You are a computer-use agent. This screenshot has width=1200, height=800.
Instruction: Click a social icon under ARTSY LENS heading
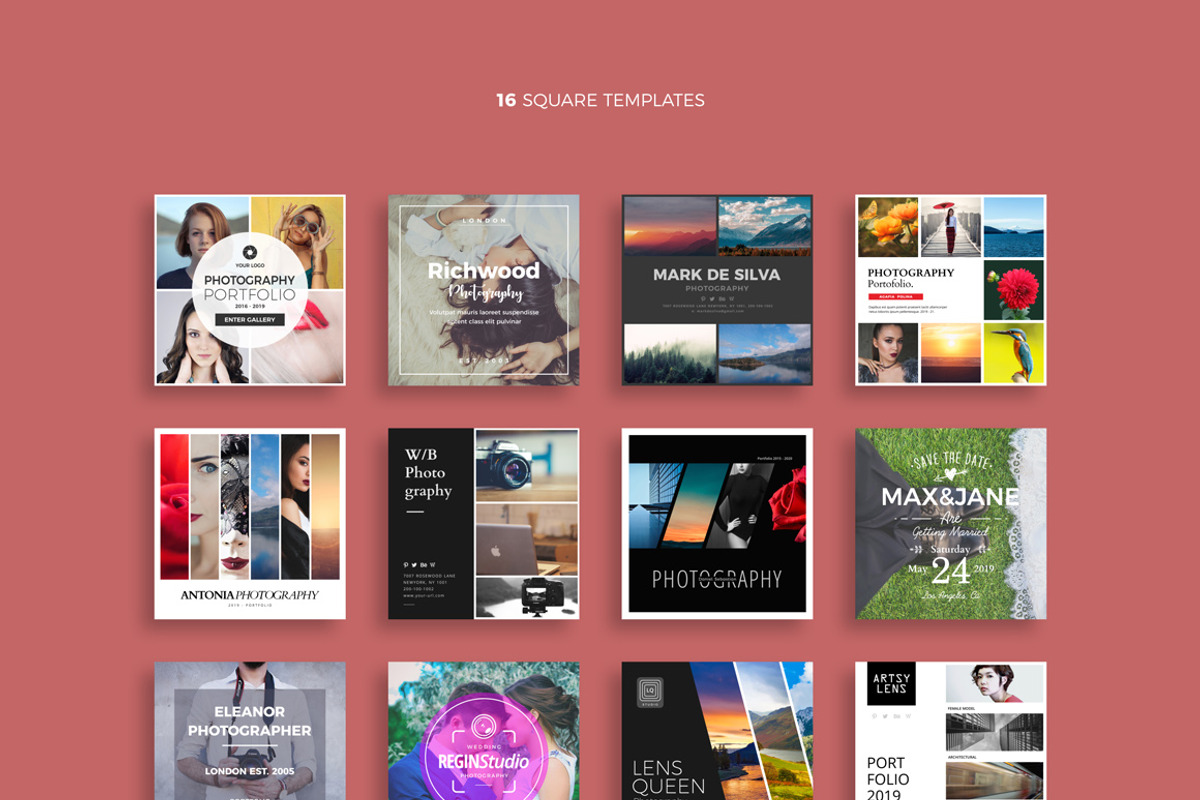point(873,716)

* * *

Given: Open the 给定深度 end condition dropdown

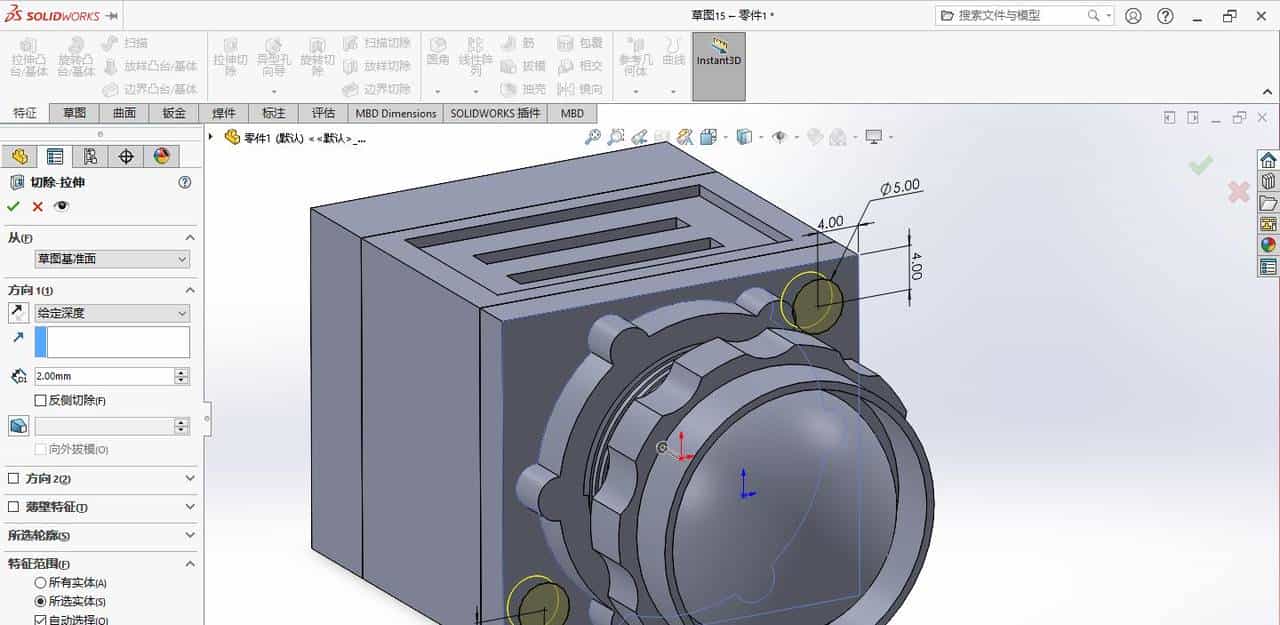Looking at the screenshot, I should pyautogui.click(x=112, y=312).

--

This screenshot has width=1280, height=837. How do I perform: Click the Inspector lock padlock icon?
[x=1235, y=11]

> **Instructions to follow**: Pull out every line of the records that contains the word "This", copying each one unchanged.

> **In response**:
You are a computer-use agent. This screenshot has width=1200, height=800.
This screenshot has width=1280, height=837. How do I perform: Click the Inspector lock padlock icon?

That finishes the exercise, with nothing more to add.